Counsel has conceded that he does not represent Marian in the matter of child support arrearages, yet he raises them as an issue in this appeal. The record reflects that back payments of child support are due and owing from Otto but it also reflects that this matter is in the hands of the Sheridan County Social Services Board.

At the conclusion of the receiver’s work, $6,444.36 was deposited with the district court for distribution to Otto and Marian Geigle. In an order dated April 18, 1979, the district court provided that the money be distributed as follows:

(1) $440.57 to the receiver D. W. Knudson for the balance of expenses due him from Marian;
(2)$3,222.18, representing the share belonging to Otto Geigle, which was to be paid to the clerk of the Burleigh County District Court until the issue of the fair rental value of the real estate could be resolved; and
(3) The balance of $2,781.61 to be paid to Marian Geigle, representing the money owed her after a deduction for the balance she owed for the receiver’s expenses.

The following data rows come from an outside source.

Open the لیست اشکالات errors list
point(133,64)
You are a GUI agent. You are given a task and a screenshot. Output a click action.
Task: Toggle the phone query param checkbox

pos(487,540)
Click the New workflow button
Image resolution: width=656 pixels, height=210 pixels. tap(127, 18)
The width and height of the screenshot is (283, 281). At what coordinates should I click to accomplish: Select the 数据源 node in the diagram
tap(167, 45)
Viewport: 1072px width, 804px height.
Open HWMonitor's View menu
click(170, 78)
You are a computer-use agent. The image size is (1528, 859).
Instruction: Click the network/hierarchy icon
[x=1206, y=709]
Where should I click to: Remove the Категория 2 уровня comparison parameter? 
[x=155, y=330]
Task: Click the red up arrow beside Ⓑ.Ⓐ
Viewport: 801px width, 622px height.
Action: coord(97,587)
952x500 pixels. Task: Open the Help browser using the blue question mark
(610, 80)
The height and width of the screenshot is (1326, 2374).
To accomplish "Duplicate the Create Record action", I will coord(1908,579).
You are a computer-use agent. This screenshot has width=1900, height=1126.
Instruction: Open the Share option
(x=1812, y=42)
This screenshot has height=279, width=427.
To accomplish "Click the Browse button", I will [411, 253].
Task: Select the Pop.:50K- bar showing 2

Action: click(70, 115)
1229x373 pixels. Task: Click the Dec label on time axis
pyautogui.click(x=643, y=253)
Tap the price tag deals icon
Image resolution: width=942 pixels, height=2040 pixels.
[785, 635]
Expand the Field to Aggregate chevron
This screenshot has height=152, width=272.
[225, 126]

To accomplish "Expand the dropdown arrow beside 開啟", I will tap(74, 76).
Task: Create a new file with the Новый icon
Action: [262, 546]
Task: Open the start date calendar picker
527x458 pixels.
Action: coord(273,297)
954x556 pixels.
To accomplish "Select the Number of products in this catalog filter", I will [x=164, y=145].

In its June 18, 1979, memorandum opinion, the district court ordered that the $3,256.31 (the record does not reveal why this amount differs from the $3,222.18 mentioned in the April 18, 1979, order) held by the clerk of court of Burleigh County for the benefit of Otto Geigle be disbursed as follows: $2,000 to Marian as the reasonable rental value of the farm for the years 1977 and 1978 and the remaining sum of $1,256.31 to Marian to be deducted from arrearages due for child support. The court instructed the clerk of court to release said sums of money upon the expiration of the time for appeal or upon both sides expressly waiving their right to appeal.

In doing so, the district court was attempting to make sure that the money would be available at the conclusion of all legal proceedings in this action. If neither party appealed, the money would have been available immediately. Because one party, Marian, chose to appeal, the money is still in the possession of the clerk of the district court. That does not mean that it cannot be collected or that the collection of back child support was contingent on waiving an appeal of the farm rent decision. The district court was merely providing for the possibility that this court might adjust the amount of the award for the reasonable rental value of the farm which would have changed the amount remaining to be applied to arrearages in child support.

At oral argument, Otto Geigle informed this court that all child support payments due and owing have been paid except for the amount in the possession of the clerk of the district court. Because the judgment of the district court is in all things affirmed, Marian Geigle may collect the $3,256.31 from the clerk of the Burleigh County District Court and that money shall be credited to Otto Geigle in a manner consistent with this opinion. We note that Otto should respect his continuing duty to pay child support in accordance with the judgment of the district court.

Judgment affirmed.

ERICKSTAD, C. J., and PEDERSON, VANDE WALLE and SAND, JJ., concur.

. Otto Geigle has handled this appeal pro se, having discharged his attorney pursuant to a letter dated January 31, 1980, and his attorney’s motion to withdraw as counsel dated March 11, 1980.